2. Ensure the number of edge nodes in Tier-0 cluster (used by Tier-1's ECMP) is not same as the number of Tier-0 uplinks (used by Tier-0's ECMP). To address this, create an additional uplink for Tier-0 to diversify the usage of Tier-0 uplinks. This ensures a more balanced distribution of traffic across the network, improving overall network efficiency.
 
Issue with the ECMP could be seen in some of the following cases:
 
1. If Tier0 and tier1 are on a different edge cluster.

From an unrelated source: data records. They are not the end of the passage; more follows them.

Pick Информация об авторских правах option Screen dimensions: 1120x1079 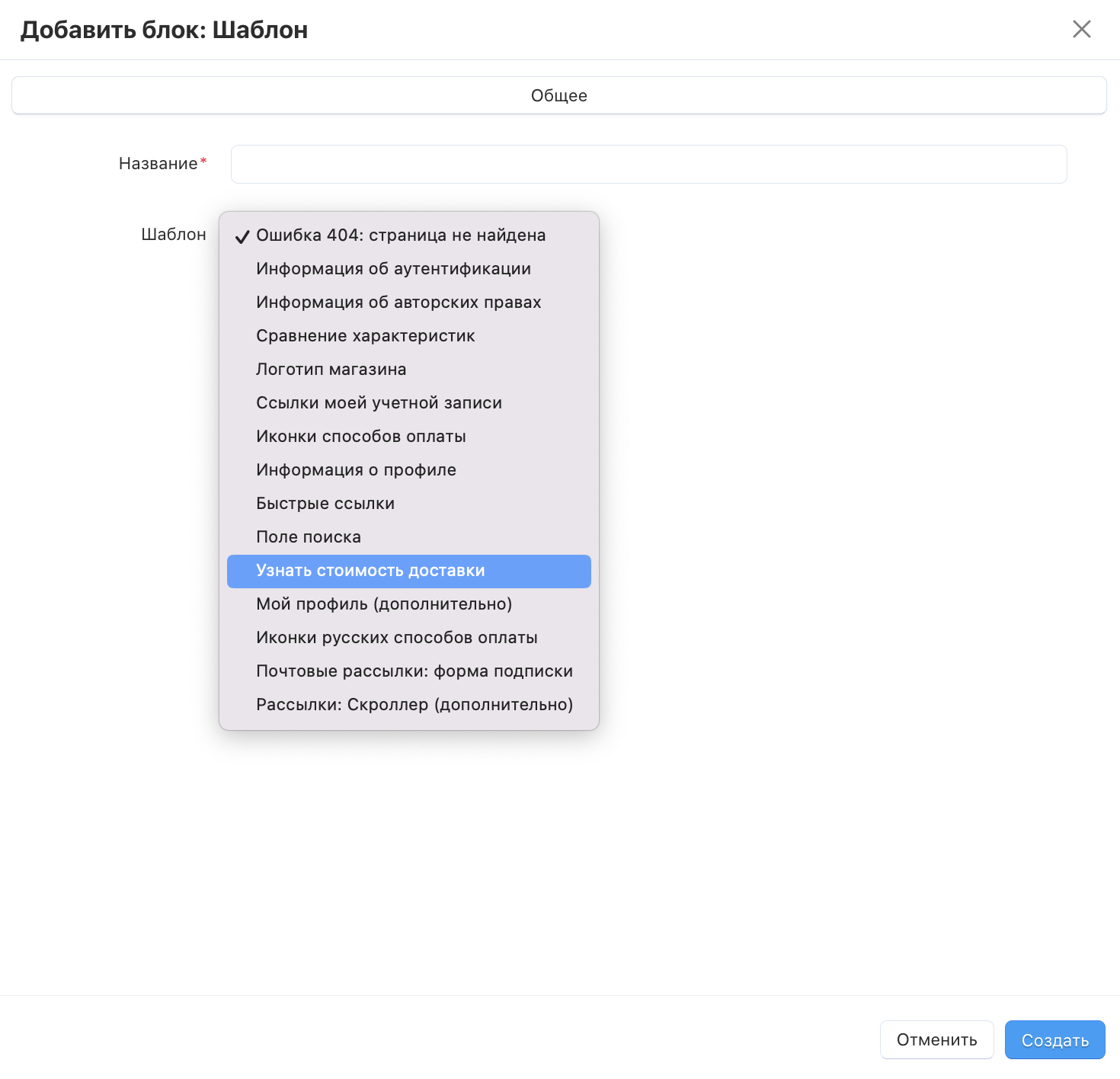[398, 303]
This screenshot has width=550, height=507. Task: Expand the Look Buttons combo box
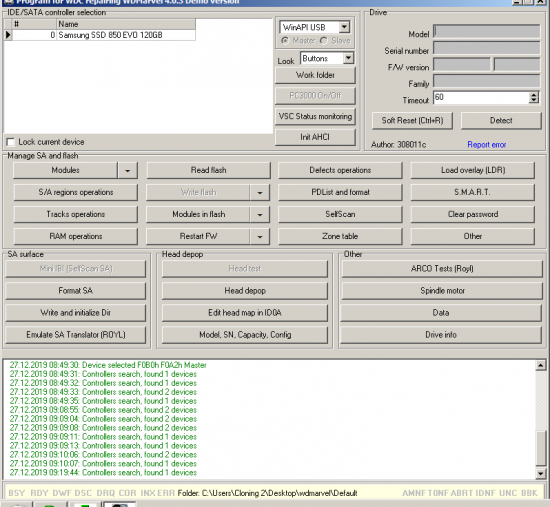pyautogui.click(x=348, y=58)
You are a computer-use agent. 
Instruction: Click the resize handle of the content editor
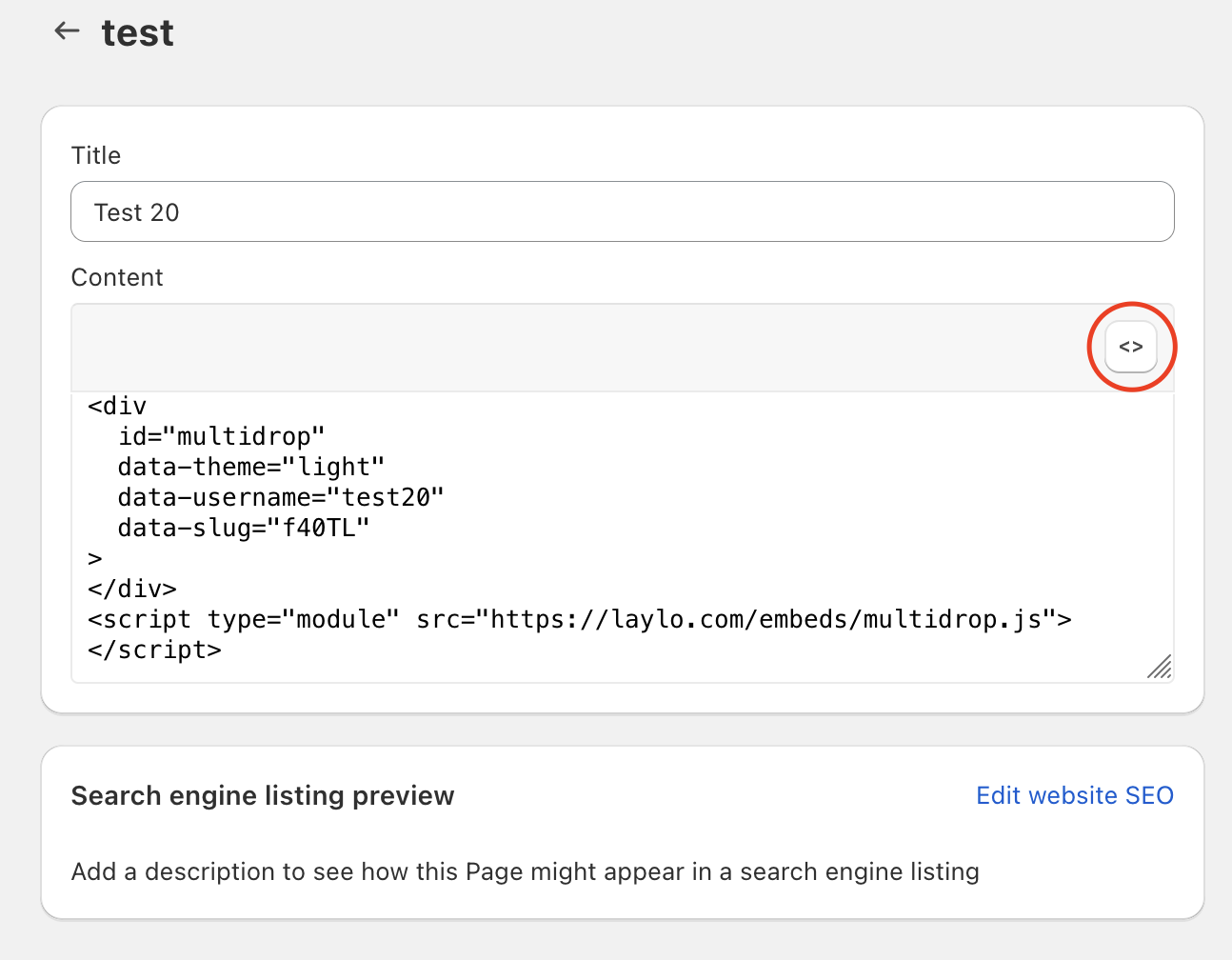coord(1159,667)
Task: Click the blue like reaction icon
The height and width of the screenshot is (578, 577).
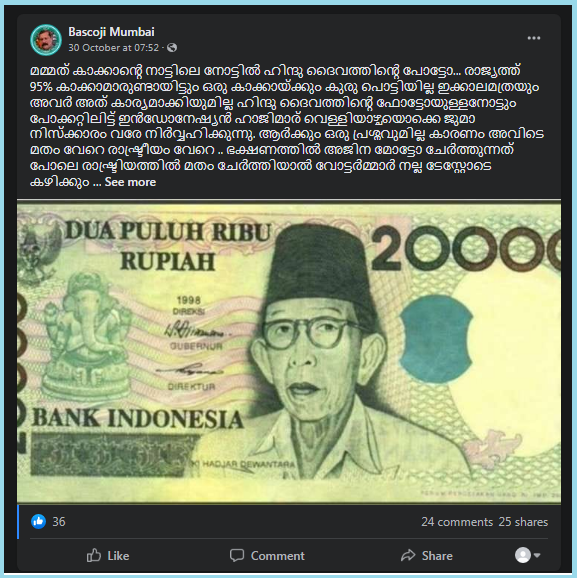Action: 38,522
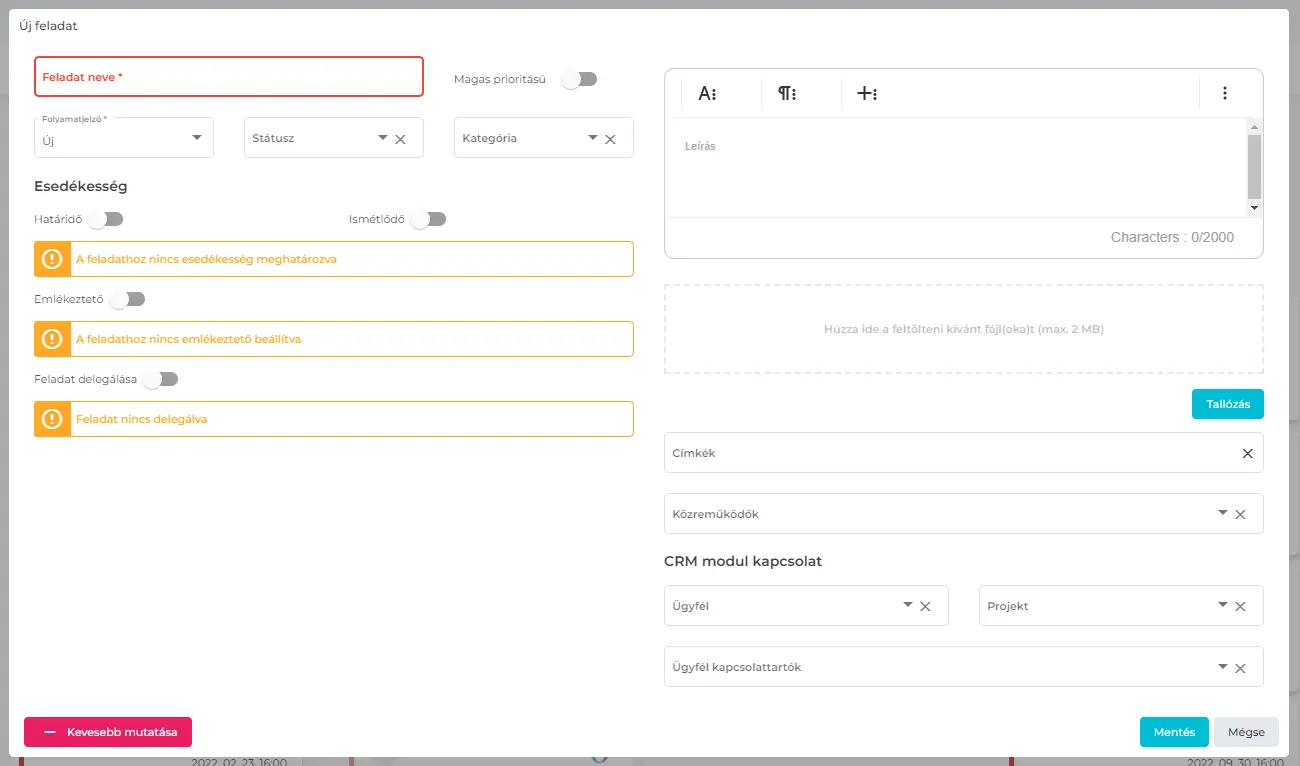Open the text formatting options in editor
This screenshot has width=1300, height=766.
point(708,93)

2. Each tier0 has two uplinks, and 2 edges in the edge cluster and the ECMP to north external router is via uplink1 and uplink2 for edge node 1 and via uplink 3, uplink 4 for edge node 2 - which makes 2-way ECMP per edge node. At the same time, the Tier-1 is also having a 2-way ECMP to both edge nodes.
3. Tier-1 is connected to Tier-0 edge cluster which only has two edge nodes, so the ECMP from Tier-1 to Tier-0 is via Tier-0 Edge A and Tier-0 Edge B, which is 2-way ECMP.
 
To correct the above configuration, make either of the following topology changes below:
  • Add one more edge node to tier0 SR cluster, to mitigate the ECMP issue with the Tier-1.
  • Add one more uplink to tier0 to make tier0’s ECMP 3-way.


Additional Information

Impact/Risks:
The issue faced is in multi-Tier-0 topology only i.e., when two layers of edge nodes are deployed with T1 running on separate edge clusters from T0 edge clusters, north bound ECMP cannot guarantee to hit all uplinks on the T0 Edge.